Das umfangreiche Programm wurde durch die dargebrachten Tanzeinlagen der weiblichen Schreberjugend Bergkamen abgerundet. Die flotte Musik sorgte nicht nur bei den Tän­ze­rin­nen für den nötigen Schwung, sondern mobilisierte auch die Besucher der Ver­an­stal­tung.

Informationen aus dem Landesverband
Das Fachberaterseminar bot neben fachspezifischen Aspekten auch ausreichend Zeit für verbandsinterne Themen: Unser Pressebeauftragter Michael Schöneich rief die Gar­ten­freun­de zur Mithilfe auf. Für einen Artikel im „Gartenfreund“ sucht er vorbildliche Beispiele für Projekte mit Kooperationspartnern. Auch Interviewpartner für Erfahrungsberichte zur Fachberatertätigkeit werden gesucht. Interessenten können sich unter der folgenden Kontaktadresse melden: michaelschoene-ich@web.de

Wie üblich gab unser Landesverbandsvorsitzender Wilhelm Spieß am Sonntag einen umfassenden Überblick über aktuelle Nachrichten aus dem Landesverband und dem BDG. Die kleingartenpolitischen Gespräche und die Kleingartenförderung wurden ebenso thematisiert wie die Schulungen an der Landesschule, die Jubiläumsveranstaltungen zur Schreberbewegung, der Bundeswettbewerb „Gärten im Städtebau“ oder der Bun­des­kon­gress in Kassel und der Erhalt des Kleingärtnermuseums in Leipzig.

Kinder erwünscht
Die Mitmachinseln auf dem Kaldenhof, aber auch die begleitenden Diskussionen und persönlichen Gespräche haben gezeigt, dass viele Gartenfreunde zum Teil schon seit langer Zeit sehr engagiert und phantasievoll daran arbeiten, Kinder gezielt einzubinden und die Generationen in ihren Gärten und Gartenanlagen zusammenzubringen, so etwa durch gemeinschaftliche Spiele und ideenreiche Bastelaktionen, durch den geduldig beratenden Austausch zwischen Großeltern und Enkeln oder durch die Einbeziehung von Kindergarten- und Schülergruppen bei der Erforschung des Lebens der Honigbienen.
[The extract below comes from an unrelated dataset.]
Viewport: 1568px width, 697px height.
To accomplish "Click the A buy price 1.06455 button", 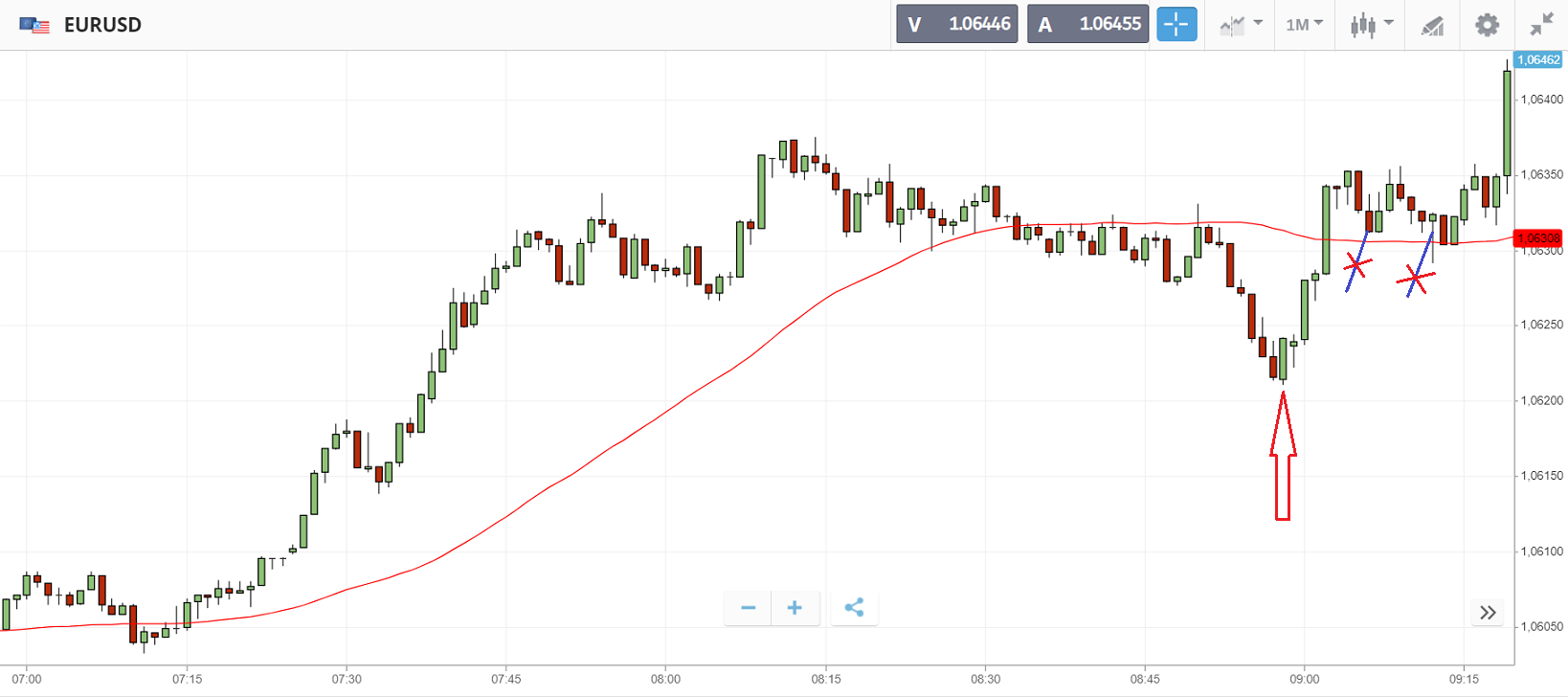I will pos(1087,24).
Als diese Gartenfreunde von ihrer Arbeit mit Kindern und Jugendlichen berichteten, war die Freude und Begeisterung selbst nach einem langen Seminartag deutlich spürbar. Trotz negativer Erfahrungen mit wenig offenen Gartenfreunden, denen Kinder in der Anlage oftmals zu laut und zu unruhig sind, oder hinsichtlich des erhöhten Arbeitsaufwandes, der zusätzlich zu den alltäglichen Verpflichtungen nicht immer zu leisten ist, war die Not­wen­dig­keit des gemeinschaftlichen Gärtnerns von Jung und Alt unbestritten.
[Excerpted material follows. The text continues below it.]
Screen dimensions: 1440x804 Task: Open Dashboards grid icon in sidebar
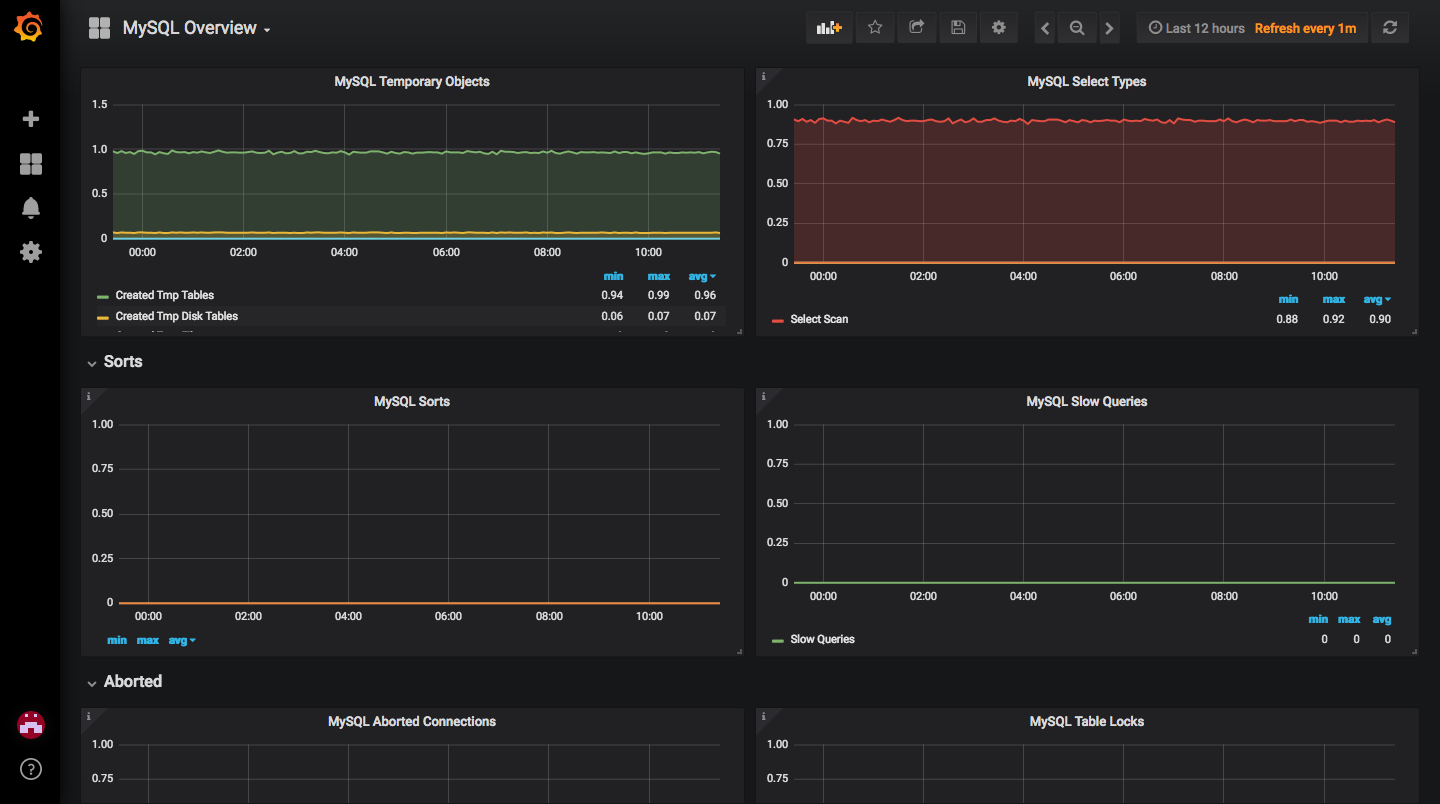click(x=31, y=164)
Am Ende der Tagung war bei den Seminarteilnehmern eine deutliche Motivation zum „Gärtnern mit Kindern“ und zum Umsetzen der neu gewonnenen Ideen zu erkennen. Die Tagung hat gezeigt: „Gärten für Kinder“ sind möglich und machen ganz offensichtlich auch Erwachsenen Spaß!